We use several different animal species (mice, rabbits, rats) to either mimic the heart failure syndrome as a whole, for example by tying off part of the heart muscle under anaesthesia, or to imitate just part of it such as the high catecholamine levels.

My research group was also among the first to do work on isolated human cardiomyocytes. Our understanding from this work leads to involvement in gene therapy trials and more recently in using pluripotent stem cells to produce genotype-specific cardiomyocytes.
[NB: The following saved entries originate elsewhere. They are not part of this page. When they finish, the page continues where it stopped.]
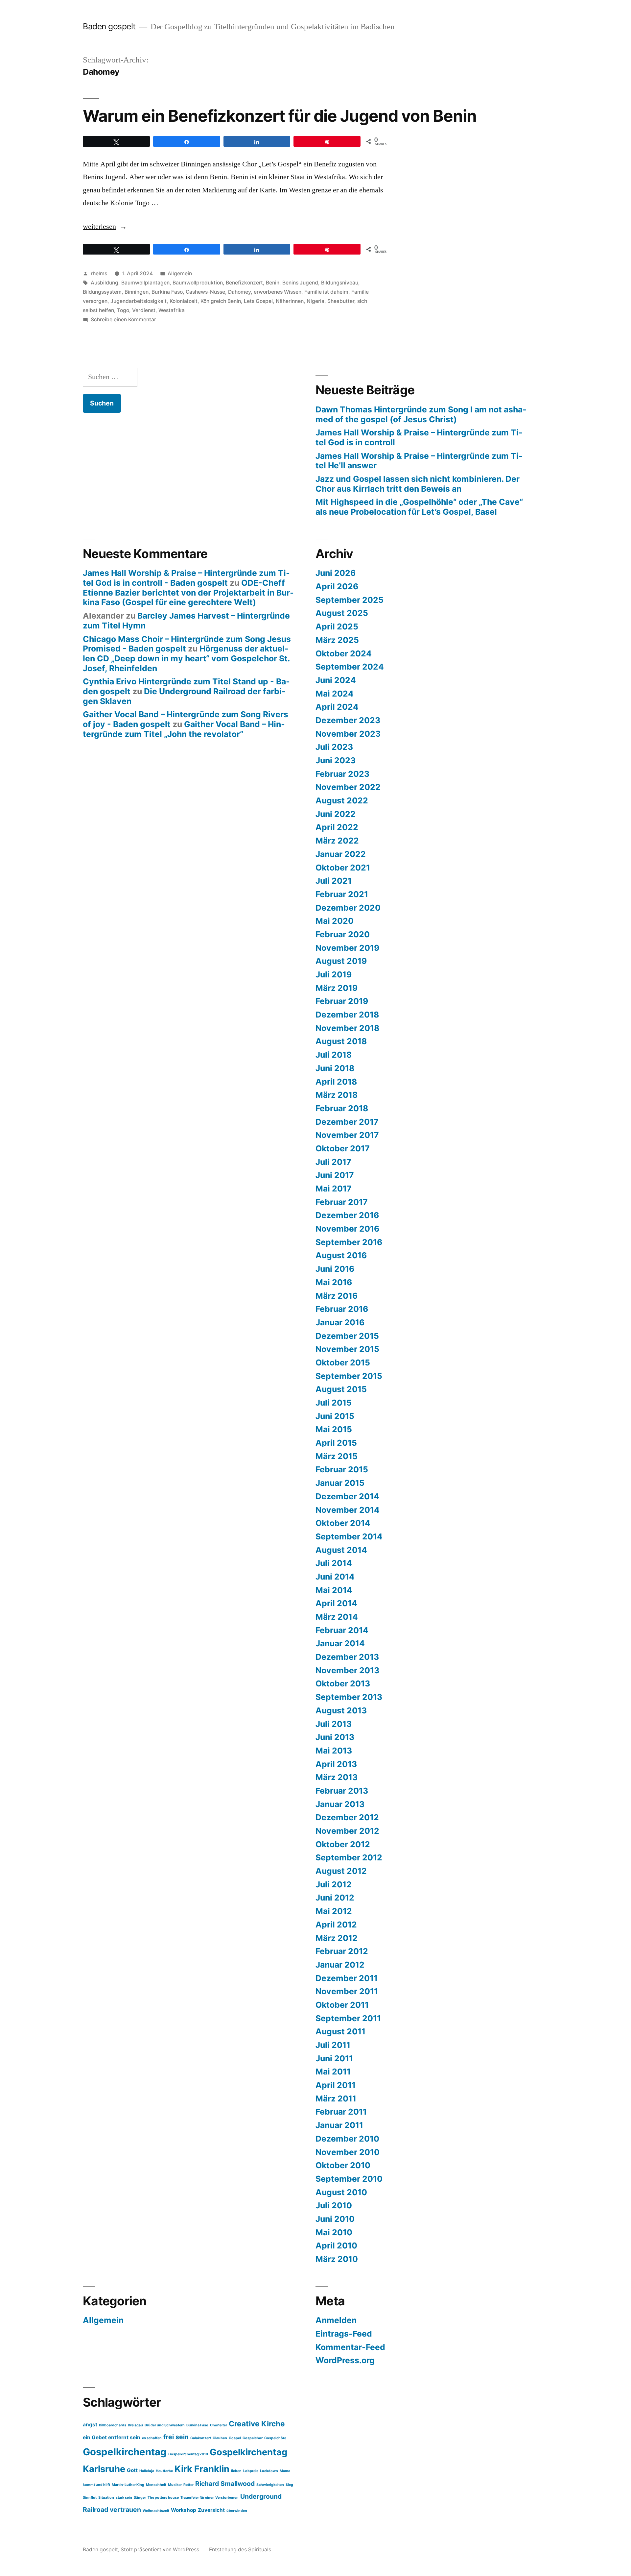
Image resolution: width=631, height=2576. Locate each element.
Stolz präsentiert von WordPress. (161, 2549)
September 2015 (349, 1376)
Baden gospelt (109, 26)
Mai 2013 (334, 1750)
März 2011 (336, 2098)
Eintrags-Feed (344, 2334)
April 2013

This allows the possibility of gene editing and creating engineered heart tissue. It can be a really powerful tool for looking at larger scale characteristics like arrhythmia.

About animal research

Research involving animals forms an important element of our work but is not undertaken lightly. My commitment towards the Reduction, Refinement and Replacement principles is evident from my pioneering work with human myocardial tissue. However, to fully mimic and understand what happens to the cardiac muscle during heart failure, some use of animal model is still critical for our research.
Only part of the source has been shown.